Anyone who has any connection to public transportation in Miami-Dade County should be angry about how dollars from the voter-approved half-penny sales tax have been abused.

But that is still not a good reason to repeal the tax.

Commissioner Carlos Gimenez asked his colleagues to put a measure on an upcoming county ballot to ask voters to decide on repeal. By 7-4, the commission said no.

There will now be a petition drive to put the measure on a ballot. I suspect the drive will succeed. I hope a ballot measure doesn't.

The reason rests in County Manager George Burgess' comments in a memo, according to yesterday's Miami Herald, about "cataclysmic impacts" if there's a repeal. You'd better believe it. Add the possible effects of repeal to the predicted elimination of Tri-Rail (See yesterday's Sunshine Statements entry.) and you have a disaster.

The county should make changes using former President Bill Clinton's onetime statement about affirmative action: Mend the way the transportation tax is used, but don't end it.

*First, the county should eliminate free rides on Metromover, which goes around Downtown Miami and the Brickell Avenue area, and restore the fee to 25 cents. Money is needed to maintain those cars, the stations and the security, and a quarter wouldn't be too much to ask.

*Suspend any free rides for seniors until the economic need of those seniors can be reviewed. There's no question that many seniors do need to take Metrobus in particular for health and social service functions. Extend the Patriot Passport criteria - free rides for veterans making less than $22,000 a year - to seniors in a similar economic situation.

*Get rid of that busway in South Dade that was never a good idea and is still not needed. The volume of traffic in that area is not heavy enough to justify it.

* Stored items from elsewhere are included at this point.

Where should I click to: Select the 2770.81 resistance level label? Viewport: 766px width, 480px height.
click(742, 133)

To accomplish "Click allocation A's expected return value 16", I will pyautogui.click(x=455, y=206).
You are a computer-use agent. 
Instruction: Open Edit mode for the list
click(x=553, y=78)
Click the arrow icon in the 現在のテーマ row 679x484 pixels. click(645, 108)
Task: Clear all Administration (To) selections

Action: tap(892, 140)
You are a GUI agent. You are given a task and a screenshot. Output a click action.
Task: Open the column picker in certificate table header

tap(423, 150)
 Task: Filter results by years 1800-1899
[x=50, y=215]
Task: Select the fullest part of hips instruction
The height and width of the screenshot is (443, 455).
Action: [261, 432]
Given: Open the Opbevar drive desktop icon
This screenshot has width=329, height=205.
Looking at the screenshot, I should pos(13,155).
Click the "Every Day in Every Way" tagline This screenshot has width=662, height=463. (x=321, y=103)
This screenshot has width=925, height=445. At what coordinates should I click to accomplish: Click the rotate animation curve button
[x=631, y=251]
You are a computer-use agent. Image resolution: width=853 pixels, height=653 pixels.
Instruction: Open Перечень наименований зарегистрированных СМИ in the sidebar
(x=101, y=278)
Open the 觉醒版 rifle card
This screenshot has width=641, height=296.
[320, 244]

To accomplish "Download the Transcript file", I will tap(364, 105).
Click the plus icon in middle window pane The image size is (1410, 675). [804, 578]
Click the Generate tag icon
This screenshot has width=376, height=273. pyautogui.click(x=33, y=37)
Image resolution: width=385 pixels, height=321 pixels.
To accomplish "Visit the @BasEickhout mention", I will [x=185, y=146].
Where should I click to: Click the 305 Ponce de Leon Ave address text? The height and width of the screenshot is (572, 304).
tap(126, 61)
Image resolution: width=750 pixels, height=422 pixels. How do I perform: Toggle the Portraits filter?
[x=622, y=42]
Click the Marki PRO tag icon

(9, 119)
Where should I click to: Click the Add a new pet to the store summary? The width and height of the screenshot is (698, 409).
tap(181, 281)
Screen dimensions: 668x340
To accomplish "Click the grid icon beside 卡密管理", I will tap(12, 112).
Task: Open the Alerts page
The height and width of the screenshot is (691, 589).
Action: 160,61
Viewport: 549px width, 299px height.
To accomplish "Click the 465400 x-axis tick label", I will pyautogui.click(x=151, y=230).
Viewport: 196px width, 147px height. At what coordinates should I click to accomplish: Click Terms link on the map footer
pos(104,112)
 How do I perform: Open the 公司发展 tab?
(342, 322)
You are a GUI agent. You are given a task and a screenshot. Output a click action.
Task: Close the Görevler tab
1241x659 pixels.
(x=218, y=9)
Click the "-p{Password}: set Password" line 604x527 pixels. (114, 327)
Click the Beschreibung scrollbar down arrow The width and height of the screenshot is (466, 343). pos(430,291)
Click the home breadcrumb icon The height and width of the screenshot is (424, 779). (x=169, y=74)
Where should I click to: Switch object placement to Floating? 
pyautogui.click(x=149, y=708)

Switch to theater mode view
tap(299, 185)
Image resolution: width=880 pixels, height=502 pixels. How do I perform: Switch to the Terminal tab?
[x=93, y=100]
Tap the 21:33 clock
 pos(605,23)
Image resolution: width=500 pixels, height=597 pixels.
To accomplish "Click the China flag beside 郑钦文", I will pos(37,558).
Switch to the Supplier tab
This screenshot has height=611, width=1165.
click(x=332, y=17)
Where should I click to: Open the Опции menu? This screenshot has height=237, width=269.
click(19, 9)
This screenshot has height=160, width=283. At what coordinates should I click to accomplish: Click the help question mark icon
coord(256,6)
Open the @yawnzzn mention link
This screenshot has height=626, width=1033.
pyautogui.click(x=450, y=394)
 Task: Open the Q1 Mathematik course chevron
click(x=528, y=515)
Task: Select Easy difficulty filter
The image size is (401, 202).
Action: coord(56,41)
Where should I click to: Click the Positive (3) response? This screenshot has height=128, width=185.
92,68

*Resume efforts at tri-county cooperation with Broward and Palm Beach, which may help save Tri-Rail as well, and communicate with members of Congress and the White House about what might be done at the federal level. Communicate with the state as well, but anticipate that no help will be coming from Tallahassee until at least after the 2010 elections.

*Start planning for future transportation again, including Metrorail extensions to North Dade and (somehow) the beaches.

Those measures have to be for starters, and they must come now, before a petition drive succeeds. Miami-Dade government must work to regain the trust of the people it serves.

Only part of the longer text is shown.